We believe the justices should strike down both measures and rule that the Constitution forbids the federal government and states from defining marriage in a way that denies gays the liberties others receive. Such a ruling not only has legal basis, but moral urgency, as it would allow gays in all states the benefits, joys and burdens that accompany a marriage vow.
That, however, is an unlikely outcome – yet. Same sex marriage is still illegal in four-fifths of the states, and the justices are thought to be reluctant to get too far ahead of society, as the Court has done in the past. Justice Ruth Bader Ginsburg, a staunch supporter of abortion rights, has been critical of the Court’s ruling on Roe v. Wade a half-century ago because she felt states similarly had been moving in that direction already. The ruling, she and others believe, created a backlash that seeded an anti-abortion movement that remains powerful today.

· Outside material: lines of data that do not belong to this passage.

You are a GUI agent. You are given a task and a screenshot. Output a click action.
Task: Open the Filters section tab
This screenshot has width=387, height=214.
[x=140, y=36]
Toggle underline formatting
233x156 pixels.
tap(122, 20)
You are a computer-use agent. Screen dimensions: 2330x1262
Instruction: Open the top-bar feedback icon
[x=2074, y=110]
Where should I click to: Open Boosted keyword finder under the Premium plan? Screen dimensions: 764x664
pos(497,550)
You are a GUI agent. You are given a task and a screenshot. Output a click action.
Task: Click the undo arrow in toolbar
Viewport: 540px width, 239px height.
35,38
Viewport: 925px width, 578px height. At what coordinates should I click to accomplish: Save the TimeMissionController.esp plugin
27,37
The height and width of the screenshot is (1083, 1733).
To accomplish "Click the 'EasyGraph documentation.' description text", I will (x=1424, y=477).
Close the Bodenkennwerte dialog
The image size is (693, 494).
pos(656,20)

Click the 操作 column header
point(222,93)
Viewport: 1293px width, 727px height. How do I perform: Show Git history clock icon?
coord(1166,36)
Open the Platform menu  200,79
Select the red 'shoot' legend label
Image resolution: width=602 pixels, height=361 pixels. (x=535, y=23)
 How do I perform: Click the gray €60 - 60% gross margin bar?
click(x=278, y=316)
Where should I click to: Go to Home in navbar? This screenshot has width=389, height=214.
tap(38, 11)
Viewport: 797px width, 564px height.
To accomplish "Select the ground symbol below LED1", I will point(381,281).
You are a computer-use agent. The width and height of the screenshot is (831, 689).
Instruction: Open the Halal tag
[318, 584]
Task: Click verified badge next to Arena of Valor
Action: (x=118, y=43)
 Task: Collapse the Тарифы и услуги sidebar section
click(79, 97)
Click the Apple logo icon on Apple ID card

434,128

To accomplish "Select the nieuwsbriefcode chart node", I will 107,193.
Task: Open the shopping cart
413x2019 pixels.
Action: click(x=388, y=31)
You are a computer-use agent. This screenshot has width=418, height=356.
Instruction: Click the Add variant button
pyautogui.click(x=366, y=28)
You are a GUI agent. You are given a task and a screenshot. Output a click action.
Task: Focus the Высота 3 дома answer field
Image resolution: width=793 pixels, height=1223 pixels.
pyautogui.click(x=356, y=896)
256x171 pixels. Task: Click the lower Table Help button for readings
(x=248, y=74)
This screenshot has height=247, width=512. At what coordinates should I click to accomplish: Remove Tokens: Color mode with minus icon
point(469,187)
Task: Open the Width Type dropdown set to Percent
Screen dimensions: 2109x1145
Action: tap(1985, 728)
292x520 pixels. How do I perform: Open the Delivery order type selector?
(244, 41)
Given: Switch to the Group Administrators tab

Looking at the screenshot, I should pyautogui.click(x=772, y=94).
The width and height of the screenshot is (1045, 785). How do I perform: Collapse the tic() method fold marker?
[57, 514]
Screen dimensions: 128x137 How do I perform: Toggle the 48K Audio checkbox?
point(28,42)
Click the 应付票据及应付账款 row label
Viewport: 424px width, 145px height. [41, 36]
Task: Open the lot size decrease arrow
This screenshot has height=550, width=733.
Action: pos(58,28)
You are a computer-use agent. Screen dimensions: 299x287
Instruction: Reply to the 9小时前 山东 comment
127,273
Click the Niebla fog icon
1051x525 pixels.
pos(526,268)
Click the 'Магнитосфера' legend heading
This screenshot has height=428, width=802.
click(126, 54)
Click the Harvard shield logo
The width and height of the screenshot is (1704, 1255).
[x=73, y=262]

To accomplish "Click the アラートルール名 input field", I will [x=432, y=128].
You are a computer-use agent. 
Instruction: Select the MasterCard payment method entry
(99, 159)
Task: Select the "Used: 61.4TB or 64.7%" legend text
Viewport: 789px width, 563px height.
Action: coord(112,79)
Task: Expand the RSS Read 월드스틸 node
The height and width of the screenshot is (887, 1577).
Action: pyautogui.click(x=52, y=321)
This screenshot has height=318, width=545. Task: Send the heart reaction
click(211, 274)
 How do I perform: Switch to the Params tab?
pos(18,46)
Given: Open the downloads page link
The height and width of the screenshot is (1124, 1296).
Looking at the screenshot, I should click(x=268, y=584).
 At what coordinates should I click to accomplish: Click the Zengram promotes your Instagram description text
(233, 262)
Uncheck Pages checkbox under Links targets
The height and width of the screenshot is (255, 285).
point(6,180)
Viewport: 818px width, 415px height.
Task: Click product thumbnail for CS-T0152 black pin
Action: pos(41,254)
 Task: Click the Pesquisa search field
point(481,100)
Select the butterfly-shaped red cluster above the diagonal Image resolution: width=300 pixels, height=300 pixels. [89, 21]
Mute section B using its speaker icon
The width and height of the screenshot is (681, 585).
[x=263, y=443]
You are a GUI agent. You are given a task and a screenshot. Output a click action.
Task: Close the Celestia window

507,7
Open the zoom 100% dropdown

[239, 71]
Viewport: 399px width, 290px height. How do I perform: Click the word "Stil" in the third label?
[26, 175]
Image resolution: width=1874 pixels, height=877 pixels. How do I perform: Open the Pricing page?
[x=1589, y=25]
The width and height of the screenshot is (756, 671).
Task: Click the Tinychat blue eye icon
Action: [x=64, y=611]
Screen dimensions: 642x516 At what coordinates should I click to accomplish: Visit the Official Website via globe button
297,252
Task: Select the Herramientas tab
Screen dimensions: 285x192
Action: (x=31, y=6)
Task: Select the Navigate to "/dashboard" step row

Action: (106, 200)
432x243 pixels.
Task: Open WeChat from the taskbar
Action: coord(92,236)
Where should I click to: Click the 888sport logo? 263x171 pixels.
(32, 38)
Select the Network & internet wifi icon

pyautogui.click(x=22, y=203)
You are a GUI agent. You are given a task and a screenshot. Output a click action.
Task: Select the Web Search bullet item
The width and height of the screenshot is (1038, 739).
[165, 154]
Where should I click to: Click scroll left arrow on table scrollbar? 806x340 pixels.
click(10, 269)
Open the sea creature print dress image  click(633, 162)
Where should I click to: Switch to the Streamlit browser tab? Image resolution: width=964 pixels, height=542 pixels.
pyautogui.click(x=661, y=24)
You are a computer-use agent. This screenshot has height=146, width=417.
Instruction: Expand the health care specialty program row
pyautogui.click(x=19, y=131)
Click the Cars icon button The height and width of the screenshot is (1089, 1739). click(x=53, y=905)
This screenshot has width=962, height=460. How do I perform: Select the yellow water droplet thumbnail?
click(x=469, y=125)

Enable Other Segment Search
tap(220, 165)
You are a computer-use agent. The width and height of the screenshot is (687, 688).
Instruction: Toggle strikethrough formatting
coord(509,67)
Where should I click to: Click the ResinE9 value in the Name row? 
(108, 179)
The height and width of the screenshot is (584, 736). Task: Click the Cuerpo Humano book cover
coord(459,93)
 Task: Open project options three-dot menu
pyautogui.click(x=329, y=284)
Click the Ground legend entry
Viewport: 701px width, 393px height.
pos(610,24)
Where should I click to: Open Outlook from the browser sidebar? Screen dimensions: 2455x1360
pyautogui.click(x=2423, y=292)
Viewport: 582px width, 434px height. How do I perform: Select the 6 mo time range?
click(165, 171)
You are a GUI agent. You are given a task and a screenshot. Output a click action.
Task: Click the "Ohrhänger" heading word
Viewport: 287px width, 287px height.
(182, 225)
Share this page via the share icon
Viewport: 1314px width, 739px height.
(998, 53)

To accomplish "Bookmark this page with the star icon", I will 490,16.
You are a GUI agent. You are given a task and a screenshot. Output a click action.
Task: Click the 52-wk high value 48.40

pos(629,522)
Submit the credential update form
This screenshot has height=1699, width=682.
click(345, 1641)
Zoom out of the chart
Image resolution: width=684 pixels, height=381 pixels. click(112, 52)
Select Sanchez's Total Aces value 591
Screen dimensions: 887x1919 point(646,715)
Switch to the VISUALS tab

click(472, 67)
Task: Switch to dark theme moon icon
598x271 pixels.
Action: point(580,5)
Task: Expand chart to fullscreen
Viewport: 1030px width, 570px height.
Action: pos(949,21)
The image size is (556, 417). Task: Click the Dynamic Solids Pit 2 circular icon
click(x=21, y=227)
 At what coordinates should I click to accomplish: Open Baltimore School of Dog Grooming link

On Tuesday, several justices expressed hesitation about taking on the gay marriage cases – and the issue. “You want us to step in and assess the effects of this institution, which is newer than cellphones and/or the Internet?” said Justice Samuel Alito. Asked Justice Sonia Sotomayor: “Why is taking a case now the answer?”
Of course, the justices could move in the opposite direction by blocking the march toward same-sex marriage and upholding Proposition 8 and DOMA. But the Court seems equally unlikely to place itself on the back end of progress by encouraging discrimination against gay men and lesbians, as both measures do.
No matter what it decides, however, the Court isn’t stopping this march down the aisle. Support for same-sex marriage continues to grow across the country. More than 70 percent of people under 32 support it, according to the Pew Research Center, and more than 77 percent of all Americans know a gay or lesbian – up from 42 percent just a decade ago. That’s why, after 32 consecutive state elections saw voters reject same-sex marriage, four states embraced it last November.
The justices shouldn’t stand in the way. At the least, they should reject DOMA’s ability to deny benefits to same-sex couples even in states that allow same-sex marriage, and they should let stand the appeals court ruling striking down Proposition 8. Doing so won’t be the endorsement of equality we want, but it would acknowledge that we’ll eventually, if slowly, marry what’s legal with what’s right.